Pass them as optional flags — they default to 0 so existing usage is unchanged.

```bash
# Cached input tokens (served from prompt cache)
modelcost gpt-4o 1000 500 --cached-input-tokens 200

# Cache creation tokens (first-time cache writes)
modelcost gpt-4o 1000 500 --cache-creation-input-tokens 100

# Reasoning tokens (subset of output_tokens, e.g. o1/R1 thinking)
modelcost deepseek/deepseek-r1 2000 5000 --reasoning-tokens 3000

# All together
modelcost gpt-4.1-mini 1000 500 \
  --cached-input-tokens 200 \
  --cache-creation-input-tokens 100 \
  --reasoning-tokens 150
```

### List models

```bash
modelcost models
modelcost models --source openrouter
modelcost models --filter gpt
modelcost models --json
```

### Help

```bash
modelcost --help
modelcost models --help
```

## Library

```python
from modelcost.calculator import calculate_cost, list_models

# Basic usage (backward compatible)
result = calculate_cost("gpt-4o", 1000, 500)

for source in result.available_sources:
    print(f"{source.source}: ${source.total_cost_usd:.6f}")

# With cached and reasoning tokens
result = calculate_cost(
    "gpt-4.1-mini",
    input_tokens=1000,
    output_tokens=500,
    cached_input_tokens=200,
    cache_creation_input_tokens=100,
    reasoning_tokens=150,
)

s = result.sources[0]
print(f"${s.total_cost_usd:.6f}")
print(f"  cache read:  ${s.price_per_million_cache_read}/M")
print(f"  reasoning:   ${s.price_per_million_reasoning}/M")

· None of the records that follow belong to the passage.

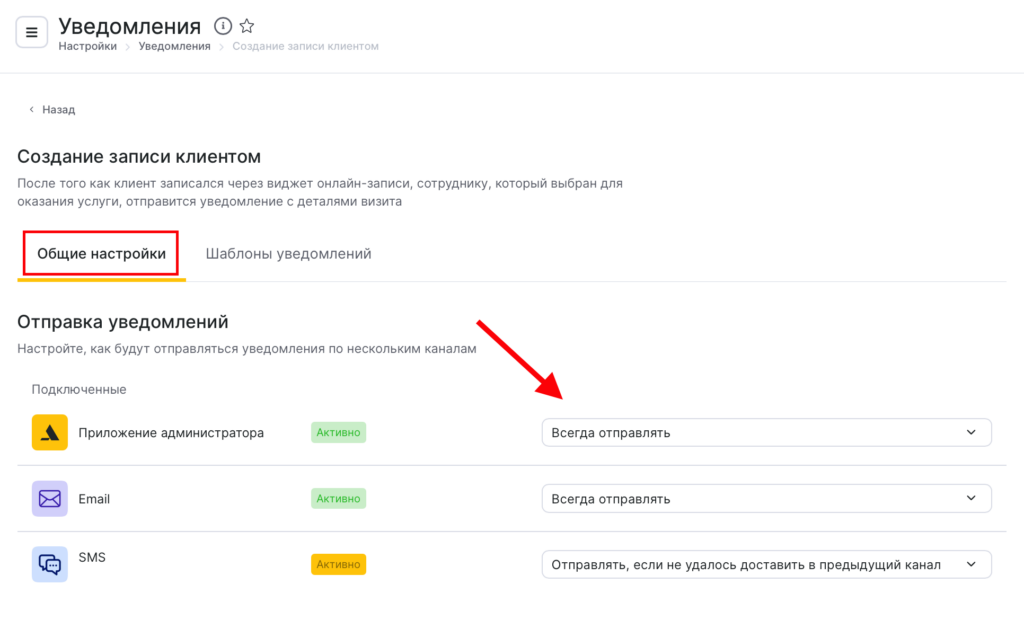Click the Уведомления breadcrumb link
The width and height of the screenshot is (1024, 620).
pos(174,46)
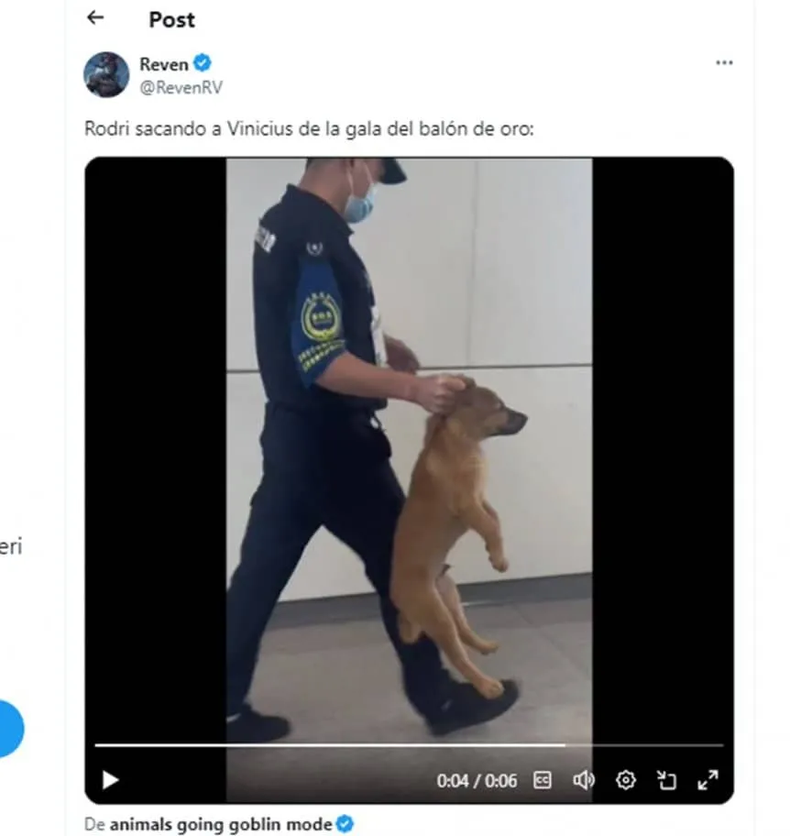This screenshot has width=790, height=836.
Task: Click the Post header title
Action: point(172,20)
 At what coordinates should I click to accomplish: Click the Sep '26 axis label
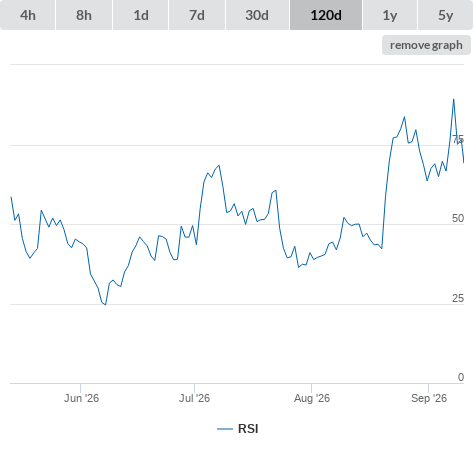[x=429, y=398]
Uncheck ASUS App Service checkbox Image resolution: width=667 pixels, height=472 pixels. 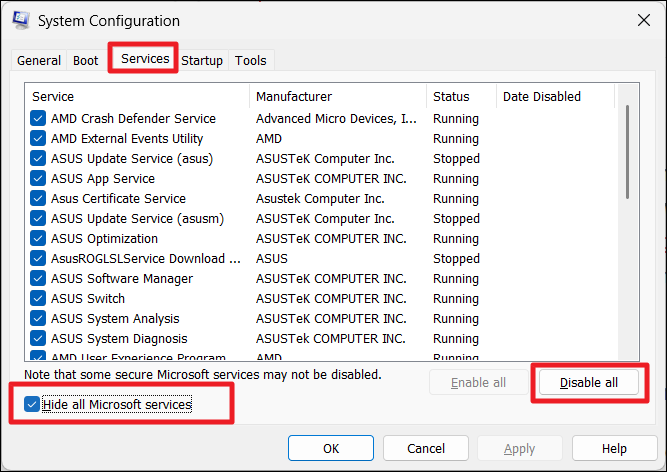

models = list_models("openrouter")
```

## Output details

`calculate_cost()` returns a `CostResult` with:
- `model`, `input_tokens`, `output_tokens`
- `cached_input_tokens`, `cache_creation_input_tokens`, `reasoning_tokens` (0 when not used)
- `sources`: list of `SourceCost` objects
- `available_sources`: only sources with prices found

Each `SourceCost` includes:
- `source`
- `total_cost_usd`
- `price_per_million_input`, `price_per_million_output`
- `price_per_million_cache_read`, `price_per_million_cache_creation`, `price_per_million_reasoning` (present only when the source has specific pricing for these)
- `error` (when not available)

### Cost formula

All subset tokens (`cached_input_tokens`, `cache_creation_input_tokens`, `reasoning_tokens`)
are treated as **subsets** of their parent total and are clamped accordingly:

```
text_input  = input_tokens  - cached_input - cache_creation
text_output = output_tokens - reasoning_tokens

total = text_input     * input_rate
      + cached_input   * cache_read_rate    (fallback: input_rate)
      + cache_creation * cache_creation_rate (fallback: input_rate)
      + text_output    * output_rate
      + reasoning      * reasoning_rate      (fallback: output_rate)
```

This matches how most APIs report usage — `input_tokens` and `output_tokens` are the
totals including cached/reasoning, and the detail fields are subsets.
When a specific rate is missing, the base rate for that category is used as fallback.

### JSON output

`--json` / `result.to_dict()` includes the new fields only when non-zero:

```json
{
  "model": "gpt-4.1-mini",
  "input_tokens": 1000,
  "output_tokens": 500,
  "cached_input_tokens": 200,
  "reasoning_tokens": 150,
  "costs": [
    {
      "source": "litellm",
      "total_cost_usd": 0.001148,
      "price_per_million_input": 0.4,
      "price_per_million_output": 1.6,
      "price_per_million_cache_read": 0.1,
      "price_per_million_cache_creation": 0.48,
      "price_per_million_reasoning": 1.6,
      "error": null
    }
  ]
}
```

## Caching

`openrouter` responses are cached in `~/.modelcost_cache.json` for 1 hour.

## Notes

- Prices are fetched at runtime from the upstream catalogs.
- If a model is missing in a source, that source is marked as unavailable.
- Network sources are fetched in parallel for the `all` option.
- `tokencost` does not expose cache/reasoning pricing — when used with `source="all"`, its cost may be higher than `litellm` for calls that include cached or reasoning tokens.